Displays weight value of synonym matches. In a synonym match, two records may be duplicates if the field is not an exact match, but instead is a match based on a field dictionary synonym, for example, ST = STREET. Generally speaking, a synonym match should count less than an exact match, and this value controls how much less. For example, if the weight is set to 0.50, a synonym match counts for half of an exact match.

Refer to Create Dictionaries for more information about synonyms.

Sound Ex Weight

Displays the percentage of the combined calculated value for words found within the search (number of words found plus the number of words that sound alike divided by the total number of words). Words that match carry more weight than words that sound alike. Ranking is determined by the number of words found (ranking 1) plus the number of words that sound alike (less than 0.5, for example) divided by the total number of words. The default value is 50.00%.

Custom Sound Ex Function ID

Displays ID for custom SQL Server Sound Ex function. Selecting a custom function improves accuracy of duplicate detection, but consequently, decreases performance.

Options are:

  • Enhanced SoundEx routine - Based on the metaphone family of algorithms and is provided for backwards compatibility.
  • Faster Version of SoundEx - Based on the metaphone family of algorithms and runs faster than Enhanced SoundEx routine.

NOTE: Both Custom Sound Ex Function options result in similar matches.

Index Batch Size

Displays number of records that are indexed at one time.

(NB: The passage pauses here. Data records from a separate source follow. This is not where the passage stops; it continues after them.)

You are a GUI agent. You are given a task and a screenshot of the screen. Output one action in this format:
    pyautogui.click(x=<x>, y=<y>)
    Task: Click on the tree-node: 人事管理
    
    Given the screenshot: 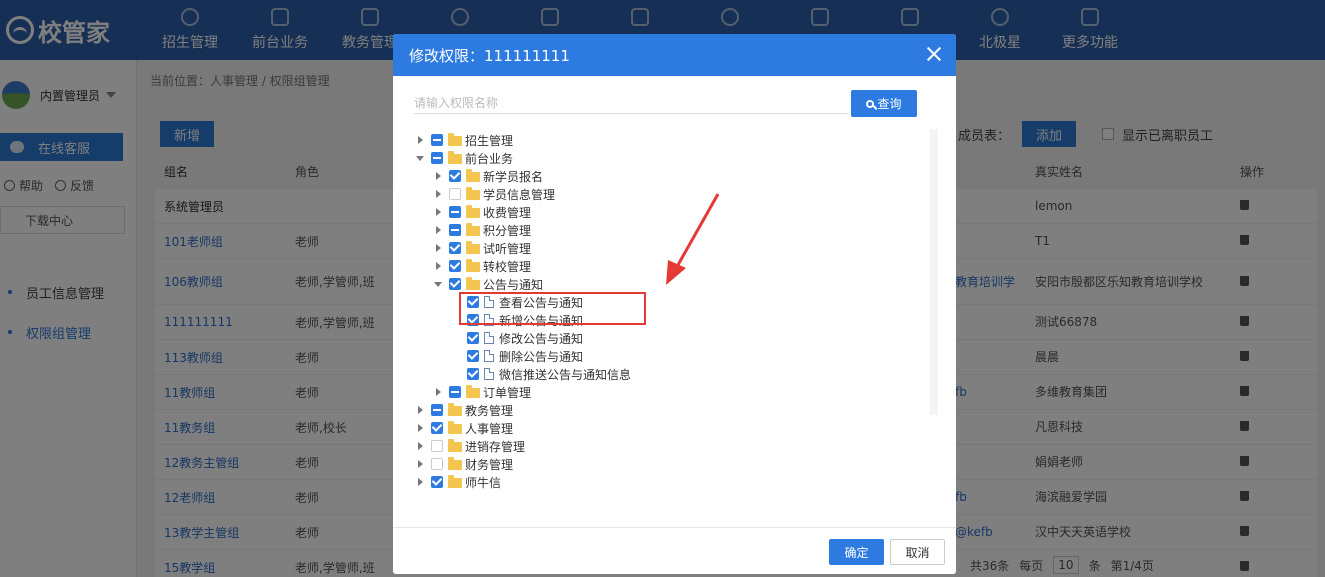 What is the action you would take?
    pyautogui.click(x=464, y=428)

On large tables (hundreds of thousands to millions of records), the system generally does not have enough resources to index all the records at one pass. Records are indexed in batches of the specified size until there are no more records to index. On a system with limited resources, keep the Index Batch Size value low (less than 10,000).

Default value is 1000.

Bulk Duplicate Detection

Duplicate Detection Batch Size

Displays number of records queued up in the duplicate detection process. This field allows a subset of large files to be processed and at the same time, limits the resources required.

Duplicate Detection Require Columns

If enabled, a duplicate detection match must have at least one word for each searched column. Duplicate detection builds a keyword search string based on words from search columns in a given record. Key words are then used to find similar records. Regardless of this setting, a threshold is still applied.

Create Tables

Click to create the work tables required by the bulk duplicate detection process. This button is disabled after the tables are created.

Drop Tables

Click to remove the work tables from the database.